▶ [PROMPT]: Your answer should be one number: how many lines below hold the word "page".

*** SUPPLIED ENTRIES Section Begins ***

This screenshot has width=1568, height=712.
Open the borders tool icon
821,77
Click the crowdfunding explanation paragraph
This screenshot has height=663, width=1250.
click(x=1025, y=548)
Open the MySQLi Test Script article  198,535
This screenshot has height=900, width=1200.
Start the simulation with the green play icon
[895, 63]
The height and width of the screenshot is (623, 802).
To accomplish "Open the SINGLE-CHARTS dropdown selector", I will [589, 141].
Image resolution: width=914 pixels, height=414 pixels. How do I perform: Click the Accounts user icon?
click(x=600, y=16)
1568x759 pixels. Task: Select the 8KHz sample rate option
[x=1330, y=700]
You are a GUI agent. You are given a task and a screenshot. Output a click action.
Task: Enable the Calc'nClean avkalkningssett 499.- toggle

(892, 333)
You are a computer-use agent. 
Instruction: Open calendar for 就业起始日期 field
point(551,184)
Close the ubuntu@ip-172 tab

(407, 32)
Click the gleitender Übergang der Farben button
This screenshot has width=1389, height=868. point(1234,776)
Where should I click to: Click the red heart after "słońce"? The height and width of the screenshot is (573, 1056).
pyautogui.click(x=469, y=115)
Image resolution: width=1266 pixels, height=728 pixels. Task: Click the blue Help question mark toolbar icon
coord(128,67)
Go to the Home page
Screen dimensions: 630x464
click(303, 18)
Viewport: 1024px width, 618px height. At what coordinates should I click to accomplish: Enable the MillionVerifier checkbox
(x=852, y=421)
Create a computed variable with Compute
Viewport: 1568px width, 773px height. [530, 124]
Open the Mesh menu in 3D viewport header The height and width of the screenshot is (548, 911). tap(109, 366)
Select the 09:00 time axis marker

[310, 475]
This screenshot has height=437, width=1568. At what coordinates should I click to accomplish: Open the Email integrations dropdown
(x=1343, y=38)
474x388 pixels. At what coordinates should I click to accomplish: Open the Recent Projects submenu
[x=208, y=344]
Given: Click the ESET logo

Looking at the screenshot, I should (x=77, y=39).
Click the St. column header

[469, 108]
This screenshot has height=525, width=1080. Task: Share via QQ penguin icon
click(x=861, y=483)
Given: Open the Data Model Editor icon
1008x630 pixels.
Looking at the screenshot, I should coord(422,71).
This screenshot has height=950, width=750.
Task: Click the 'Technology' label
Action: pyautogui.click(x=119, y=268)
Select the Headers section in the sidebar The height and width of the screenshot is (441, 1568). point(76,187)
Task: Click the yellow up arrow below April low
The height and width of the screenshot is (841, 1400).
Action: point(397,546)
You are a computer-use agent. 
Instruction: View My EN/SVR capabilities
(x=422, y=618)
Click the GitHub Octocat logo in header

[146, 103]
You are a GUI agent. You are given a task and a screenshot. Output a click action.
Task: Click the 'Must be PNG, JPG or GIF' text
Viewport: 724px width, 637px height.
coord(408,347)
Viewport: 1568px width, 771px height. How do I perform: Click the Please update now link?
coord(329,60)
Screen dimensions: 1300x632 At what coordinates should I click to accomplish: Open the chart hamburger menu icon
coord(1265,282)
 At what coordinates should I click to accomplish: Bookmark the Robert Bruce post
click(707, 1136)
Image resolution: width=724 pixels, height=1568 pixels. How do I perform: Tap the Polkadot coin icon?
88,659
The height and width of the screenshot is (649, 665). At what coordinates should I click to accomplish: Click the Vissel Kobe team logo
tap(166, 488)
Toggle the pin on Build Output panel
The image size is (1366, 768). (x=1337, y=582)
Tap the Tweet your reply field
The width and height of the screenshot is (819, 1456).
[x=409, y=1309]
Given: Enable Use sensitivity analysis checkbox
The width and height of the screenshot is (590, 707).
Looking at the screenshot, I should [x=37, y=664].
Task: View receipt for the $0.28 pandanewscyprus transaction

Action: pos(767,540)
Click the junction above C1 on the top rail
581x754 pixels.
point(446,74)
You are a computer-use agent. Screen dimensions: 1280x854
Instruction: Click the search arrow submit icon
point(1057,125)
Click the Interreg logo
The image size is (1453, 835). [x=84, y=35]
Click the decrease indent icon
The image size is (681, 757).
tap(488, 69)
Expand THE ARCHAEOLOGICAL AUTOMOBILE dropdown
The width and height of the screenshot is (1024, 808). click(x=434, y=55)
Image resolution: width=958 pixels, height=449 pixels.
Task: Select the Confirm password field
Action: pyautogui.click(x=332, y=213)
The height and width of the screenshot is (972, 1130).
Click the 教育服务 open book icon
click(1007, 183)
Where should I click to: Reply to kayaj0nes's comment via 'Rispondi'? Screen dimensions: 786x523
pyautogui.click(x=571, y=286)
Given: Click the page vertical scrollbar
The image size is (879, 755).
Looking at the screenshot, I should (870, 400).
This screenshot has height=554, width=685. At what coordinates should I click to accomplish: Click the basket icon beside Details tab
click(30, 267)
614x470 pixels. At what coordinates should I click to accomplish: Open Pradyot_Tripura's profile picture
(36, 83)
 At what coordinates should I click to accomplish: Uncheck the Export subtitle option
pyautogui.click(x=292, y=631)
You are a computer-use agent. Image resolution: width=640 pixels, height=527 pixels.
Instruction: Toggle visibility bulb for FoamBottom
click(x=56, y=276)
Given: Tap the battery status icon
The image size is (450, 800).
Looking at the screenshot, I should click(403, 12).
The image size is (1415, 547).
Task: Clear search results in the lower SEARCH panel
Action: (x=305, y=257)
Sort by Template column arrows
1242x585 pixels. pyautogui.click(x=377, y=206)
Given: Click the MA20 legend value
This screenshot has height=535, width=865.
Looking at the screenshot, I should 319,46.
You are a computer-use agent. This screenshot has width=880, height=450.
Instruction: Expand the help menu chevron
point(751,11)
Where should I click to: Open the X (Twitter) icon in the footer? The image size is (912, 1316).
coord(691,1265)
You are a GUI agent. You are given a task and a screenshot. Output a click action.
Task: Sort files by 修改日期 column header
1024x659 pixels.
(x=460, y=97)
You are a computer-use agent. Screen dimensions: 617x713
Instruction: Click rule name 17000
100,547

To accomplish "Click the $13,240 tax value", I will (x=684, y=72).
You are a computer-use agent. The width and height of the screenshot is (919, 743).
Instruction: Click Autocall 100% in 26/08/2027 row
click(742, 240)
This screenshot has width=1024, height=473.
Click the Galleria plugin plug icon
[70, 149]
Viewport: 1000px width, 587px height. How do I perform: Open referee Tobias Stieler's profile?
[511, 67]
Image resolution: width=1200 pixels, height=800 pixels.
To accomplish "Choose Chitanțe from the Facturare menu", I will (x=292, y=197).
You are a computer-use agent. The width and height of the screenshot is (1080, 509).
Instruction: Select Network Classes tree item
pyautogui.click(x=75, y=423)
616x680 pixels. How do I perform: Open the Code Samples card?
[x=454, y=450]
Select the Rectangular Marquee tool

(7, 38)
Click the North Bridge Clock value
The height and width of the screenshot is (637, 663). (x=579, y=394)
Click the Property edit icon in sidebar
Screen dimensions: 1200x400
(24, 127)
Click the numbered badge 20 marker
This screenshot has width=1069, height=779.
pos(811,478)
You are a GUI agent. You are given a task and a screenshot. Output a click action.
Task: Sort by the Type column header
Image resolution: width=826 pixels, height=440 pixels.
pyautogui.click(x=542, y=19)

*** SUPPLIED ENTRIES Section Ends ***

▶ [RESULT FOR THIS TASK]: 2